Figure out a way to host private content
Much of the content people will host is their public content, just in a more convenient format.
But some of the content will be private (e.g. unpublished notes or drafts). People will want to have that available, but only to a small list of people.
Figure out some way to protect that content.
Just thinking out loud about how this might work in a way that is simple and easy to get started... but might smoothly morph into something more complex in the future if people need it.
Each chunk in a library can have an access_tag. A missing or empty access_tag means it's public. Typically people have one private access tag, called private, but theoretically they could have multiple.
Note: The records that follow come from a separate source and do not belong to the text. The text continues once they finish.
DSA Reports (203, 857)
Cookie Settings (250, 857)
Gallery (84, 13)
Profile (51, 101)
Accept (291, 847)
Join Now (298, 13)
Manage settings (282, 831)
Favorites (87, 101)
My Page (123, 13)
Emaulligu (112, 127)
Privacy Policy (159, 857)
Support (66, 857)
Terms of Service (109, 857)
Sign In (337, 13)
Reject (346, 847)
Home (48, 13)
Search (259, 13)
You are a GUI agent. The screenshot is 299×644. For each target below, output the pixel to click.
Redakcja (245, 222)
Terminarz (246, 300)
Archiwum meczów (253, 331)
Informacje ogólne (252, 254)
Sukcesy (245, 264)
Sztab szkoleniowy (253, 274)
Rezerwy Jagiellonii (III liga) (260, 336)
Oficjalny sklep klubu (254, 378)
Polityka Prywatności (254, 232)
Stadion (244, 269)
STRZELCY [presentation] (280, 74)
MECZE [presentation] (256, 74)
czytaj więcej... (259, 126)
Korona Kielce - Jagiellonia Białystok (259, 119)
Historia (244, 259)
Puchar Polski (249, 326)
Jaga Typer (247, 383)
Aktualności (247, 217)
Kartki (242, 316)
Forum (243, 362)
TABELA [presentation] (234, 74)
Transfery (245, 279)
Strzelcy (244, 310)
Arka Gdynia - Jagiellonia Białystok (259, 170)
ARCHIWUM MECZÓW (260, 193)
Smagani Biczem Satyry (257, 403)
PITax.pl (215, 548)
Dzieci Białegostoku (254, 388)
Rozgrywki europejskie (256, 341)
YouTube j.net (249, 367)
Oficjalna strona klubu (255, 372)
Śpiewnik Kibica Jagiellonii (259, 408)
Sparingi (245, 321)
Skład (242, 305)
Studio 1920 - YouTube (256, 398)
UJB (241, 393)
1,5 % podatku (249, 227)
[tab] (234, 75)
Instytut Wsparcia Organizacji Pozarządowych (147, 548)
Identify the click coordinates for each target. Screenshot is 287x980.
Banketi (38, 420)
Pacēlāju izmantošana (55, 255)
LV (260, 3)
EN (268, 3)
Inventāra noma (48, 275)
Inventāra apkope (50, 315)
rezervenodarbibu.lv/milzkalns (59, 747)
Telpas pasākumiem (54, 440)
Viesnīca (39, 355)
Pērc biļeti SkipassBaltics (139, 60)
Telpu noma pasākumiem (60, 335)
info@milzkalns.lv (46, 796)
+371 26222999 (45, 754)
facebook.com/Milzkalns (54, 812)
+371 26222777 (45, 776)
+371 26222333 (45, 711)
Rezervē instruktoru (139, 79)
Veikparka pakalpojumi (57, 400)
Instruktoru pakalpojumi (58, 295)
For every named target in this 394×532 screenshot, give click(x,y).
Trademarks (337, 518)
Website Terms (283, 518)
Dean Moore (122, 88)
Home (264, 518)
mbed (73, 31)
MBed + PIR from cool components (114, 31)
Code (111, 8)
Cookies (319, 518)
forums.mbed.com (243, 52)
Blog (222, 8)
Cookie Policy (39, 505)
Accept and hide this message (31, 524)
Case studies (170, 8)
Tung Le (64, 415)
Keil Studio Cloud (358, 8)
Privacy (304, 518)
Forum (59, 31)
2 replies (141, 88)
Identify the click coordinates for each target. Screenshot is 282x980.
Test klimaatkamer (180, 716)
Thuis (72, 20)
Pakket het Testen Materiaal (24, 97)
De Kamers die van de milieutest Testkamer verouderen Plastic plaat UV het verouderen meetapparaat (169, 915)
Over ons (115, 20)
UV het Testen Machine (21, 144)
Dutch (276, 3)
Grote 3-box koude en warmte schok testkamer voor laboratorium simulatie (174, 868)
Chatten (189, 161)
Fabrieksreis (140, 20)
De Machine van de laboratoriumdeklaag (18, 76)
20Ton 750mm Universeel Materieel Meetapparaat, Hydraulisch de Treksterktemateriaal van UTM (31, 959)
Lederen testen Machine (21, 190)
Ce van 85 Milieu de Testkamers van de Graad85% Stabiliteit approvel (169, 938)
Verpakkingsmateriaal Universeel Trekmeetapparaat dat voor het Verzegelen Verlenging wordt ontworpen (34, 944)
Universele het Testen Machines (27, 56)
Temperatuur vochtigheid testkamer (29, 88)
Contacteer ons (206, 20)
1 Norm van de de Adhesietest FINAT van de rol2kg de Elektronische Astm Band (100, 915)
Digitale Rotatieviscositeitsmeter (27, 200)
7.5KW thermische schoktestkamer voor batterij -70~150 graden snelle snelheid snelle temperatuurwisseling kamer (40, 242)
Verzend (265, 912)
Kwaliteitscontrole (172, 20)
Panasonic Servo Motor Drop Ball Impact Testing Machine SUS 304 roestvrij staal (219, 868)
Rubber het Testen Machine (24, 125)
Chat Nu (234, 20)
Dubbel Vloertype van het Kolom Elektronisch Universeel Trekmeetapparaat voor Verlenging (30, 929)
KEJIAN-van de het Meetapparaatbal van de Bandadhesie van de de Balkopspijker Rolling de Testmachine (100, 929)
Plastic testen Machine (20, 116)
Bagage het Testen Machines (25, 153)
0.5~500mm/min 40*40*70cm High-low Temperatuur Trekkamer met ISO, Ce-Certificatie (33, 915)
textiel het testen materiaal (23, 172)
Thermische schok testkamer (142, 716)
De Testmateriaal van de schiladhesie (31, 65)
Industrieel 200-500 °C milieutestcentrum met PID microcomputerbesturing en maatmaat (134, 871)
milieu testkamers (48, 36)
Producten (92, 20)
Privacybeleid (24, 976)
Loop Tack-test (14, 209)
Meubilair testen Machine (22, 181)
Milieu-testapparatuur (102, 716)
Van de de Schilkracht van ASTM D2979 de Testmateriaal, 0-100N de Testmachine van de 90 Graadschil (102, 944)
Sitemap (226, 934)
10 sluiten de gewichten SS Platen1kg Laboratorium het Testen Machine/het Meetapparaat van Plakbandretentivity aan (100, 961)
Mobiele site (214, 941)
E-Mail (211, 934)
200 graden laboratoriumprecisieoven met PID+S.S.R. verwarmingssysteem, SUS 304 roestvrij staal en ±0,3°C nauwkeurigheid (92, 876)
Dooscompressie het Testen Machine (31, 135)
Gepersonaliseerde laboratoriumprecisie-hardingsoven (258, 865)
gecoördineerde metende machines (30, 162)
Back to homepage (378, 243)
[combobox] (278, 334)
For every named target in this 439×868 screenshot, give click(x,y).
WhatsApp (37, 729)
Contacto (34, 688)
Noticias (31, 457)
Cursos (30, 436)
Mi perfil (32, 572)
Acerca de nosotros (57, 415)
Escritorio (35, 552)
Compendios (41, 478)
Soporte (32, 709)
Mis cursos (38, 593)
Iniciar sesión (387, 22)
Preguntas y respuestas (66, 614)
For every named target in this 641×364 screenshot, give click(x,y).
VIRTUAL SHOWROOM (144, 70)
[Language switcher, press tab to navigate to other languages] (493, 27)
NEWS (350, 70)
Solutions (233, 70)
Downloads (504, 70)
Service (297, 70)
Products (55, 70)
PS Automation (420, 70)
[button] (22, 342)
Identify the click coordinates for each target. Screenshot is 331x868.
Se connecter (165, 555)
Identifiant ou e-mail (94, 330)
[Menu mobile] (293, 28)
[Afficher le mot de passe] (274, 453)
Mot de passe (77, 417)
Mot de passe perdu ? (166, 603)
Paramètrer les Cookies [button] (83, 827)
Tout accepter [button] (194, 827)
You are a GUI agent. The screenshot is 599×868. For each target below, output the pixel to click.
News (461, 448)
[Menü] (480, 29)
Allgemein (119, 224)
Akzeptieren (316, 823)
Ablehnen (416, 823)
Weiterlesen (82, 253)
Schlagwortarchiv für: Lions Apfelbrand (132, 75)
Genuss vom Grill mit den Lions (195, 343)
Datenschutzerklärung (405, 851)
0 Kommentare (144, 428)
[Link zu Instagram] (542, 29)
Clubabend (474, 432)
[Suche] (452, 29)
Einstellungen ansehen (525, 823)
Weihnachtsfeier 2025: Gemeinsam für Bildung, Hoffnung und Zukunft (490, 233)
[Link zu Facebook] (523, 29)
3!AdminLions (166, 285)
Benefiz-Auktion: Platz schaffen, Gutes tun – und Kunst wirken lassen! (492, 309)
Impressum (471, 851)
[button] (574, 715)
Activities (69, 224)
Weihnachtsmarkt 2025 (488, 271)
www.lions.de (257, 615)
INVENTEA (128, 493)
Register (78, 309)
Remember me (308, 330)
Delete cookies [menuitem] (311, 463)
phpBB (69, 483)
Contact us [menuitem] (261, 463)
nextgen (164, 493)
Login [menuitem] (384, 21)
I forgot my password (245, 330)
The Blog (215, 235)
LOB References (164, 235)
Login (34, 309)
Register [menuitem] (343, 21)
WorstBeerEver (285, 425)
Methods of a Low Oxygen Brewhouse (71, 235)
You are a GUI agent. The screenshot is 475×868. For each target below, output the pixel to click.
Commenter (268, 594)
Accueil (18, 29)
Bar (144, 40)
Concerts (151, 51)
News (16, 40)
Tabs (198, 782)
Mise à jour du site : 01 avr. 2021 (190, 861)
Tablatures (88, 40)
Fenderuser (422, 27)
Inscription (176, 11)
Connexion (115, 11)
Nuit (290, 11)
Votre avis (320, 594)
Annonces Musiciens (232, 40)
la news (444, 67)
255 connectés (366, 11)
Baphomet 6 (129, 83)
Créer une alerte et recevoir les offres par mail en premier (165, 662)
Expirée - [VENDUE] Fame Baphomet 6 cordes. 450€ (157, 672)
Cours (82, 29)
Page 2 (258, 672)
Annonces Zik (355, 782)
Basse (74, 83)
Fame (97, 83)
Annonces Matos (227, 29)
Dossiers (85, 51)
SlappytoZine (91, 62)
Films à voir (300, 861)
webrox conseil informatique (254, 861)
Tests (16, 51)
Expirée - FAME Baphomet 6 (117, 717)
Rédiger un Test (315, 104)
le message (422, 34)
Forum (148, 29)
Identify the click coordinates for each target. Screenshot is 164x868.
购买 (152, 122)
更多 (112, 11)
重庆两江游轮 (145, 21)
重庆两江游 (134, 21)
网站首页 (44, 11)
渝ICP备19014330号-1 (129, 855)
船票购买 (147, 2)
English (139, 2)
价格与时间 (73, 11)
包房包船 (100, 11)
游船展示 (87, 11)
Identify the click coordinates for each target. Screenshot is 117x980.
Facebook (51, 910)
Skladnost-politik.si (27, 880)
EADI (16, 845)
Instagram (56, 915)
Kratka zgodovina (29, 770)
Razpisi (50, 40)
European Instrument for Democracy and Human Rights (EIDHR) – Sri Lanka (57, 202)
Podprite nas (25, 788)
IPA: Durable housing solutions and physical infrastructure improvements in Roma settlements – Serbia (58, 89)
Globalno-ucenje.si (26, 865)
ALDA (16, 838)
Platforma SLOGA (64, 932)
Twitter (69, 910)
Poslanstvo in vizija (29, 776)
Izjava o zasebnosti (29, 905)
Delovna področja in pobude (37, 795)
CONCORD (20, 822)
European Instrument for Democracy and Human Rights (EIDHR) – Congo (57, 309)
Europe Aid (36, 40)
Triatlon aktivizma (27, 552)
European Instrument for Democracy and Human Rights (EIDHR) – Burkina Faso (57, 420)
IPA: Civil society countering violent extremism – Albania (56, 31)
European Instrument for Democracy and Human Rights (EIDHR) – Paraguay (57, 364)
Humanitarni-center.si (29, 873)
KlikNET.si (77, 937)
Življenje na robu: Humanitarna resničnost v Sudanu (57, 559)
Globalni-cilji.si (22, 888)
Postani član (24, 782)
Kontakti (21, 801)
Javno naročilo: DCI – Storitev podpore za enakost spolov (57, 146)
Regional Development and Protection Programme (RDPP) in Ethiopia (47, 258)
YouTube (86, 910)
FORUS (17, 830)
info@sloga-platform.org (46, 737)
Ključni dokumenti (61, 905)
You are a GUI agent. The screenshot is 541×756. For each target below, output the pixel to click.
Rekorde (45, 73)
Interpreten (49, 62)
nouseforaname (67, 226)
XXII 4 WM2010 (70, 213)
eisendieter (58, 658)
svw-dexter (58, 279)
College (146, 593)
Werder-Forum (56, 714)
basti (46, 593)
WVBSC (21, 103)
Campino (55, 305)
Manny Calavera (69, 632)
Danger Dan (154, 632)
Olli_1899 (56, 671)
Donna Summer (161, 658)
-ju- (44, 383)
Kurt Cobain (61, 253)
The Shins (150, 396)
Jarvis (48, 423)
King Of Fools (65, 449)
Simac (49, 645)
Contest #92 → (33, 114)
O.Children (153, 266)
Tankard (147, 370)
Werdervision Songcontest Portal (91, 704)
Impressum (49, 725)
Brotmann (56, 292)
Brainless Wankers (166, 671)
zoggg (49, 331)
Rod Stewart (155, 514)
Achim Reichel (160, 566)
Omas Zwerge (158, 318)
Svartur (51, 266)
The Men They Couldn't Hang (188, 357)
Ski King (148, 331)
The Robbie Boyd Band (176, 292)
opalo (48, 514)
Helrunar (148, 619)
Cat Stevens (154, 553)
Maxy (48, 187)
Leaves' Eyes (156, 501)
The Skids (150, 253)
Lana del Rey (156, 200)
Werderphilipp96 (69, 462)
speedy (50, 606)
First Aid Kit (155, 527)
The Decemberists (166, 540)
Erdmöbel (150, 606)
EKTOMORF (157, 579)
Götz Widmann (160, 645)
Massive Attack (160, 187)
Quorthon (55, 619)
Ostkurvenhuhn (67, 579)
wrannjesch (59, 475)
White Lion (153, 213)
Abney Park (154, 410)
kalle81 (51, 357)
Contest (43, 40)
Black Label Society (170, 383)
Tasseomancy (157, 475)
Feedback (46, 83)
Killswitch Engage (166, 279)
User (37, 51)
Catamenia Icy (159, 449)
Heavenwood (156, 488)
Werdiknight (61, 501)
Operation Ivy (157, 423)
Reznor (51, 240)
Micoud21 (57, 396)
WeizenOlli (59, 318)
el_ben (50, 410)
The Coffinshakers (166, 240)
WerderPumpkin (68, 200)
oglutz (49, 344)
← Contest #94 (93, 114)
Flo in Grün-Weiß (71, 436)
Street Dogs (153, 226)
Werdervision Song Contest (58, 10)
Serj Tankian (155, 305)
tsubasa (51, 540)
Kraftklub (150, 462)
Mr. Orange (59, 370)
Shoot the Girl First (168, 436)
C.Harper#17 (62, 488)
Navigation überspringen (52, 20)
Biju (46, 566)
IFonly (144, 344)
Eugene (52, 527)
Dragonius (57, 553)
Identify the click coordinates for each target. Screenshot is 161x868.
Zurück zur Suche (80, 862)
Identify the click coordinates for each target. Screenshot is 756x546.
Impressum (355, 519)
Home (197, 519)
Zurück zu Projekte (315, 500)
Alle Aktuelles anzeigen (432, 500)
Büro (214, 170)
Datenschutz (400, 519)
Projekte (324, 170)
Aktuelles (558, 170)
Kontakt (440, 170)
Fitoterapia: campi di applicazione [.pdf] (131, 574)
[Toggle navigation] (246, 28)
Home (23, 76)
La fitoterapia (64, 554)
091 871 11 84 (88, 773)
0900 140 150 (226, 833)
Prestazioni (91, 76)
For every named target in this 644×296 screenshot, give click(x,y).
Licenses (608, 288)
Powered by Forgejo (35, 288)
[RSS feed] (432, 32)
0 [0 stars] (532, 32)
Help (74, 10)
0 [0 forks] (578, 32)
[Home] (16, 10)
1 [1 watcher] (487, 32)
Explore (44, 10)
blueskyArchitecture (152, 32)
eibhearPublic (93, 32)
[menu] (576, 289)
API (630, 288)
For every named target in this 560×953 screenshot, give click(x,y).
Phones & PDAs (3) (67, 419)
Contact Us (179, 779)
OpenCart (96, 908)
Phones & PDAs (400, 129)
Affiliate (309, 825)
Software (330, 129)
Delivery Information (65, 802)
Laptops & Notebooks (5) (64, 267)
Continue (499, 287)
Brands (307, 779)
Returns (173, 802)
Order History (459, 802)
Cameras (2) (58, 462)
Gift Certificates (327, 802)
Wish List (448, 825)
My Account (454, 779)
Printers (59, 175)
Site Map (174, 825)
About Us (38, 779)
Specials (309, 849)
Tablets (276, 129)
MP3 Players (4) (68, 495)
Everything around access_tags defaults to using the tag private unless another one is provided.
When a library is opened, it can have an access_tag provided in the constructor, and that automatically adds that access_tag to all chunks inside. Those access tags will flow with that chunk if they are merged into a larger library. As a convenience if the library filename a library is opened with includes access/FOO in the filename path then it will add access_tag=foo unless access_tag is explicitly passed to the constructor as ''.
There is a access.SECRET.json in the root directory, with a .gitignore that ignores any files matching *SECRET*. It is structured like:
{
//This defaults to "private" if not explicitly set.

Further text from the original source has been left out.